TASK ITEM
Please continue the news story below about the HIV stigma reduction consultation, picking up after its last sentence. The listing that comes after the story is not part of it.

The Health Policy Project has ended, but work continues under a new USAID five-year project, Health Policy Plus (HP+).
NEWS & VIEWS
June 15, 2015
WASHINGTON, DC—“How do we take all that we have learned about stigma and discrimination over the past 30 years and integrate it in everything we do about HIV—as a core function, not a luxury?” With this question, Laura Nyblade articulated the agenda of an expert consultation on “Breaking Barriers: Scaling Up HIV Stigma Reduction in Health Facilities.” Dr. Nyblade is senior technical advisor on stigma and discrimination (S&D) at the Research Triangle Institute International and the USAID- and PEPFAR-funded Health Policy Project (HPP), which hosted the event on June 3 at its offices.
Kendra Phillips, the deputy director in USAID’s Office of HIV/AIDS, provided opening remarks. The event, structured with panel presentations and roundtable discussion groups, was designed to review advancements in reducing HIV stigma at health facilities and explore ways to scale them up.

DATA PROVIDED

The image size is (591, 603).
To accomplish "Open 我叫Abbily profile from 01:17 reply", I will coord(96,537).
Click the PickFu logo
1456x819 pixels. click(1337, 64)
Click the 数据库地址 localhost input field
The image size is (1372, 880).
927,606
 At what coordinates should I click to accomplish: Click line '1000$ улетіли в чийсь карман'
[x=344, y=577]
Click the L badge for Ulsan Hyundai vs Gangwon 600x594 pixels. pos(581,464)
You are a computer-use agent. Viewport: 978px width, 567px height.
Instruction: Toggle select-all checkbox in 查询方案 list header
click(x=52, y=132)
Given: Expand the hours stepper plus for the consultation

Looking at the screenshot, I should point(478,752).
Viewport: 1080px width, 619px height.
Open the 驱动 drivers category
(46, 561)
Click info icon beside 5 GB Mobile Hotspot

ANSWER SECTION
PEPFAR has added muscle to the global movement for S&D-free health facilities by incorporating S&D prevention in its Site Improvement through Monitoring System (SIMS)—the agency’s primary quality assurance system. Last year, the SIMS team conducted rapid assessments of PEPFAR-funded facilities to determine their compliance with the agency’s standards, and will continue to do so on a regular basis. The goal is to ensure high-quality, stigma-free HIV services worldwide. Joseph Barker, the system’s global lead and the senior technical advisor for program quality and quality improvement at the Office of the Global AIDS Coordinator, presented an overview of SIMS activities.
A valuable resource as health facilities seek to meet PEPFAR’s standards and eradicate HIV S&D is HPP’s online Comprehensive Package for Reducing Stigma and Discrimination in Health Facilities. According to Dr. Nyblade, significant progress has been made over the past decade in learning how S&D disrupts strategies to prevent mother-to-child transmission of HIV, access to HIV testing, entry to care, and adherence to treatment. Many intervention models and practical tools have been designed, but “knowing which to apply and how to apply them” has been challenging for practitioners. In response, she said, HPP researchers gathered best practices in stigma reduction from implementation experiences in nine countries; “the comprehensive package synthesizes what we found.” It offers assessment tools, materials for training health workers, and examples of facility policies and codes of conduct.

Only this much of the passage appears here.